> PROBLEM STATEMENT
Copy every line of the material below word for word.

> INFORMATION SHOWN
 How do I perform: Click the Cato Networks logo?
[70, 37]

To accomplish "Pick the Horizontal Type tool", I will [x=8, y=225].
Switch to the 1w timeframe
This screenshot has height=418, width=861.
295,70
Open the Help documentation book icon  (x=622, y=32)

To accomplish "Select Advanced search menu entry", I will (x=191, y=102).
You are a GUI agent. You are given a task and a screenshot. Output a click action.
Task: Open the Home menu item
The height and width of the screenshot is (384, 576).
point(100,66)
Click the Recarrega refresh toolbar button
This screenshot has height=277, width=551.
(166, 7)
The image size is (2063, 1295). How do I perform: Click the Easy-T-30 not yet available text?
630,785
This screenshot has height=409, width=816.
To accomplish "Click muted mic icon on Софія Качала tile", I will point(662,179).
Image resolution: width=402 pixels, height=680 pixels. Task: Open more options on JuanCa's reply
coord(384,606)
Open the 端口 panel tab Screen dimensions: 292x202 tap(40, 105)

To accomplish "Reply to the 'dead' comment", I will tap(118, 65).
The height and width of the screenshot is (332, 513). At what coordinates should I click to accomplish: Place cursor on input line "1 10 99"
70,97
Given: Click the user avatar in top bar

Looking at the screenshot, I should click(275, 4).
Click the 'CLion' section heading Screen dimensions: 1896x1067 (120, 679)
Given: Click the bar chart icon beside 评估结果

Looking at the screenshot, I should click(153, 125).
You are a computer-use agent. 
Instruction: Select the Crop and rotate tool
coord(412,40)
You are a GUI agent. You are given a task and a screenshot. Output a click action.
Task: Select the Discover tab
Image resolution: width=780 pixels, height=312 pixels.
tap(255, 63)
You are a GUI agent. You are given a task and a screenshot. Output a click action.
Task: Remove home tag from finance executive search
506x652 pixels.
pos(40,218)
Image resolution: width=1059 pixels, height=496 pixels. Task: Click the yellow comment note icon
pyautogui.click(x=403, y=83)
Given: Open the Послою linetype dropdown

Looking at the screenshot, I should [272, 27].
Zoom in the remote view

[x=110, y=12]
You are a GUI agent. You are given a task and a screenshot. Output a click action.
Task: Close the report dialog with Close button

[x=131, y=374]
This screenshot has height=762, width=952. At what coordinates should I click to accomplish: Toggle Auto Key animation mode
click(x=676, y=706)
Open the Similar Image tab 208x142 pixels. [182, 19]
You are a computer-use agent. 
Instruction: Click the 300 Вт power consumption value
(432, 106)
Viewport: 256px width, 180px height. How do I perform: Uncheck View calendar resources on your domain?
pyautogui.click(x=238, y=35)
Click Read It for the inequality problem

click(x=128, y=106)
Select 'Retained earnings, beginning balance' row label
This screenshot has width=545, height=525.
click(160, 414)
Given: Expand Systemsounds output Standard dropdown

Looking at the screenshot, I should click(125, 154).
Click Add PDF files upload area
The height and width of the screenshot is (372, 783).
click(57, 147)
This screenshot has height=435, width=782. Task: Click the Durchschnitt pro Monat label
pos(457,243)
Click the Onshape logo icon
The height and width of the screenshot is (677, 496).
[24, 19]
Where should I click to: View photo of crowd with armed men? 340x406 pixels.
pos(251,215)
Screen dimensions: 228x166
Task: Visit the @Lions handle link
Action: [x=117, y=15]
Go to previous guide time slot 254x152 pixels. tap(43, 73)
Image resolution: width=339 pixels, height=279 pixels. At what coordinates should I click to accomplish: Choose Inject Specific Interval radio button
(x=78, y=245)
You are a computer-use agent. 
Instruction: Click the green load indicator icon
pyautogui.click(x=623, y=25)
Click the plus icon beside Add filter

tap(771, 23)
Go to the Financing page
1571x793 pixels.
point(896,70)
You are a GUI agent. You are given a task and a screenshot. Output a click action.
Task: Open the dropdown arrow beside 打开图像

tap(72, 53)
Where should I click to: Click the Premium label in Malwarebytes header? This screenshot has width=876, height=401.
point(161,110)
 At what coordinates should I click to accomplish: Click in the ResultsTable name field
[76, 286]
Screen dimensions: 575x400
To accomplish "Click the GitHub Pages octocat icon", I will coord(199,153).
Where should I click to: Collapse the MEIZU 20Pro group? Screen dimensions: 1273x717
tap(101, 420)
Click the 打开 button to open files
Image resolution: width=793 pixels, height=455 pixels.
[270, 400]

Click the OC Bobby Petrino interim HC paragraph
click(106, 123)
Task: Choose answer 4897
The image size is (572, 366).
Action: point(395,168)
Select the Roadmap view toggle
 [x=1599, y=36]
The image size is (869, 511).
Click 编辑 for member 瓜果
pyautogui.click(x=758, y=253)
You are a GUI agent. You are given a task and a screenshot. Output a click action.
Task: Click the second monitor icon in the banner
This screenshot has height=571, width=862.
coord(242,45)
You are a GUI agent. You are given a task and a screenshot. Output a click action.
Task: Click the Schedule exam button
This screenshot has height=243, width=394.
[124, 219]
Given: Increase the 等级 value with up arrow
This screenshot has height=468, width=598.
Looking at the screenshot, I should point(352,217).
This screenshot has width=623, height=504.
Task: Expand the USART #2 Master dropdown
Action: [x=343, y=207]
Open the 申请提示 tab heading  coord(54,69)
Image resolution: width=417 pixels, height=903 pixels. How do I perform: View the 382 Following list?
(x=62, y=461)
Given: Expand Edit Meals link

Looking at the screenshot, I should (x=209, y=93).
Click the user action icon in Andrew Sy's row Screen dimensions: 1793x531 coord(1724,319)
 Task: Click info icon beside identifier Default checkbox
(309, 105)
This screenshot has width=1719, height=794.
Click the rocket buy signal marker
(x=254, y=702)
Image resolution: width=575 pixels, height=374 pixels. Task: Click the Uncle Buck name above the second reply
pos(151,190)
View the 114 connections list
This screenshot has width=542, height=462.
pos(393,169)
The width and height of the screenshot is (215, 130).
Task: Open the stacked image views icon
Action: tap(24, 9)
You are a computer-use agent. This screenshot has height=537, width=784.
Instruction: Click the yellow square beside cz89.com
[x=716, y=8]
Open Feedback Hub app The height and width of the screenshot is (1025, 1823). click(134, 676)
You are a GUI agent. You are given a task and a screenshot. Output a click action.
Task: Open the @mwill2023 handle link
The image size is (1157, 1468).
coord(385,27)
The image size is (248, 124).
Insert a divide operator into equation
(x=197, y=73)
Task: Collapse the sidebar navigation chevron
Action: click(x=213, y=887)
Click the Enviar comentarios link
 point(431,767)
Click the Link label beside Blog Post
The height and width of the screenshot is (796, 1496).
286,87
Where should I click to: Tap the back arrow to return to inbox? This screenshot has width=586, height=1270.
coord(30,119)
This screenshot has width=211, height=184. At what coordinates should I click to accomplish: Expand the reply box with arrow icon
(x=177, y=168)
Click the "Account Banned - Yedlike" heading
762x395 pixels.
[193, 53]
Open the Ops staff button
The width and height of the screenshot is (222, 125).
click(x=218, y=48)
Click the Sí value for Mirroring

> RESPONSE AREA
 How do I perform: Click the Cato Networks logo?
[70, 37]

To accomplish "Pick the Horizontal Type tool", I will [x=8, y=225].
Switch to the 1w timeframe
This screenshot has height=418, width=861.
295,70
Open the Help documentation book icon  (x=622, y=32)

To accomplish "Select Advanced search menu entry", I will (x=191, y=102).
You are a GUI agent. You are given a task and a screenshot. Output a click action.
Task: Open the Home menu item
The height and width of the screenshot is (384, 576).
point(100,66)
Click the Recarrega refresh toolbar button
This screenshot has height=277, width=551.
(166, 7)
The image size is (2063, 1295). How do I perform: Click the Easy-T-30 not yet available text?
630,785
This screenshot has height=409, width=816.
To accomplish "Click muted mic icon on Софія Качала tile", I will point(662,179).
Image resolution: width=402 pixels, height=680 pixels. Task: Open more options on JuanCa's reply
coord(384,606)
Open the 端口 panel tab Screen dimensions: 292x202 tap(40, 105)

To accomplish "Reply to the 'dead' comment", I will tap(118, 65).
The height and width of the screenshot is (332, 513). At what coordinates should I click to accomplish: Place cursor on input line "1 10 99"
70,97
Given: Click the user avatar in top bar

Looking at the screenshot, I should click(275, 4).
Click the 'CLion' section heading Screen dimensions: 1896x1067 (120, 679)
Given: Click the bar chart icon beside 评估结果

Looking at the screenshot, I should click(153, 125).
You are a computer-use agent. 
Instruction: Select the Crop and rotate tool
coord(412,40)
You are a GUI agent. You are given a task and a screenshot. Output a click action.
Task: Select the Discover tab
Image resolution: width=780 pixels, height=312 pixels.
tap(255, 63)
You are a GUI agent. You are given a task and a screenshot. Output a click action.
Task: Remove home tag from finance executive search
506x652 pixels.
pos(40,218)
Image resolution: width=1059 pixels, height=496 pixels. Task: Click the yellow comment note icon
pyautogui.click(x=403, y=83)
Given: Open the Послою linetype dropdown

Looking at the screenshot, I should [272, 27].
Zoom in the remote view

[x=110, y=12]
You are a GUI agent. You are given a task and a screenshot. Output a click action.
Task: Close the report dialog with Close button

[x=131, y=374]
This screenshot has height=762, width=952. At what coordinates should I click to accomplish: Toggle Auto Key animation mode
click(x=676, y=706)
Open the Similar Image tab 208x142 pixels. [182, 19]
You are a computer-use agent. 
Instruction: Click the 300 Вт power consumption value
(432, 106)
Viewport: 256px width, 180px height. How do I perform: Uncheck View calendar resources on your domain?
pyautogui.click(x=238, y=35)
Click Read It for the inequality problem

click(x=128, y=106)
Select 'Retained earnings, beginning balance' row label
This screenshot has width=545, height=525.
click(160, 414)
Given: Expand Systemsounds output Standard dropdown

Looking at the screenshot, I should click(125, 154).
Click Add PDF files upload area
The height and width of the screenshot is (372, 783).
click(57, 147)
This screenshot has height=435, width=782. Task: Click the Durchschnitt pro Monat label
pos(457,243)
Click the Onshape logo icon
The height and width of the screenshot is (677, 496).
[24, 19]
Where should I click to: View photo of crowd with armed men? 340x406 pixels.
pos(251,215)
Screen dimensions: 228x166
Task: Visit the @Lions handle link
Action: [x=117, y=15]
Go to previous guide time slot 254x152 pixels. tap(43, 73)
Image resolution: width=339 pixels, height=279 pixels. At what coordinates should I click to accomplish: Choose Inject Specific Interval radio button
(x=78, y=245)
You are a computer-use agent. 
Instruction: Click the green load indicator icon
pyautogui.click(x=623, y=25)
Click the plus icon beside Add filter

tap(771, 23)
Go to the Financing page
1571x793 pixels.
point(896,70)
You are a GUI agent. You are given a task and a screenshot. Output a click action.
Task: Open the dropdown arrow beside 打开图像

tap(72, 53)
Where should I click to: Click the Premium label in Malwarebytes header? This screenshot has width=876, height=401.
point(161,110)
 At what coordinates should I click to accomplish: Click in the ResultsTable name field
[76, 286]
Screen dimensions: 575x400
To accomplish "Click the GitHub Pages octocat icon", I will coord(199,153).
Where should I click to: Collapse the MEIZU 20Pro group? Screen dimensions: 1273x717
tap(101, 420)
Click the 打开 button to open files
Image resolution: width=793 pixels, height=455 pixels.
[270, 400]

Click the OC Bobby Petrino interim HC paragraph
click(106, 123)
Task: Choose answer 4897
The image size is (572, 366).
Action: point(395,168)
Select the Roadmap view toggle
 [x=1599, y=36]
The image size is (869, 511).
Click 编辑 for member 瓜果
pyautogui.click(x=758, y=253)
You are a GUI agent. You are given a task and a screenshot. Output a click action.
Task: Click the second monitor icon in the banner
This screenshot has height=571, width=862.
coord(242,45)
You are a GUI agent. You are given a task and a screenshot. Output a click action.
Task: Click the Schedule exam button
This screenshot has height=243, width=394.
[124, 219]
Given: Increase the 等级 value with up arrow
This screenshot has height=468, width=598.
Looking at the screenshot, I should point(352,217).
This screenshot has width=623, height=504.
Task: Expand the USART #2 Master dropdown
Action: [x=343, y=207]
Open the 申请提示 tab heading  coord(54,69)
Image resolution: width=417 pixels, height=903 pixels. How do I perform: View the 382 Following list?
(x=62, y=461)
Given: Expand Edit Meals link

Looking at the screenshot, I should (x=209, y=93).
Click the user action icon in Andrew Sy's row Screen dimensions: 1793x531 coord(1724,319)
 Task: Click info icon beside identifier Default checkbox
(309, 105)
This screenshot has width=1719, height=794.
Click the rocket buy signal marker
(x=254, y=702)
Image resolution: width=575 pixels, height=374 pixels. Task: Click the Uncle Buck name above the second reply
pos(151,190)
View the 114 connections list
This screenshot has width=542, height=462.
pos(393,169)
The width and height of the screenshot is (215, 130).
Task: Open the stacked image views icon
Action: tap(24, 9)
You are a computer-use agent. This screenshot has height=537, width=784.
Instruction: Click the yellow square beside cz89.com
[x=716, y=8]
Open Feedback Hub app The height and width of the screenshot is (1025, 1823). click(134, 676)
You are a GUI agent. You are given a task and a screenshot. Output a click action.
Task: Open the @mwill2023 handle link
The image size is (1157, 1468).
coord(385,27)
The image size is (248, 124).
Insert a divide operator into equation
(x=197, y=73)
Task: Collapse the sidebar navigation chevron
Action: click(x=213, y=887)
Click the Enviar comentarios link
 point(431,767)
Click the Link label beside Blog Post
The height and width of the screenshot is (796, 1496).
286,87
Where should I click to: Tap the back arrow to return to inbox? This screenshot has width=586, height=1270.
coord(30,119)
This screenshot has width=211, height=184. At what coordinates should I click to accomplish: Expand the reply box with arrow icon
(x=177, y=168)
Click the "Account Banned - Yedlike" heading
762x395 pixels.
[193, 53]
Open the Ops staff button
The width and height of the screenshot is (222, 125).
click(x=218, y=48)
Click the Sí value for Mirroring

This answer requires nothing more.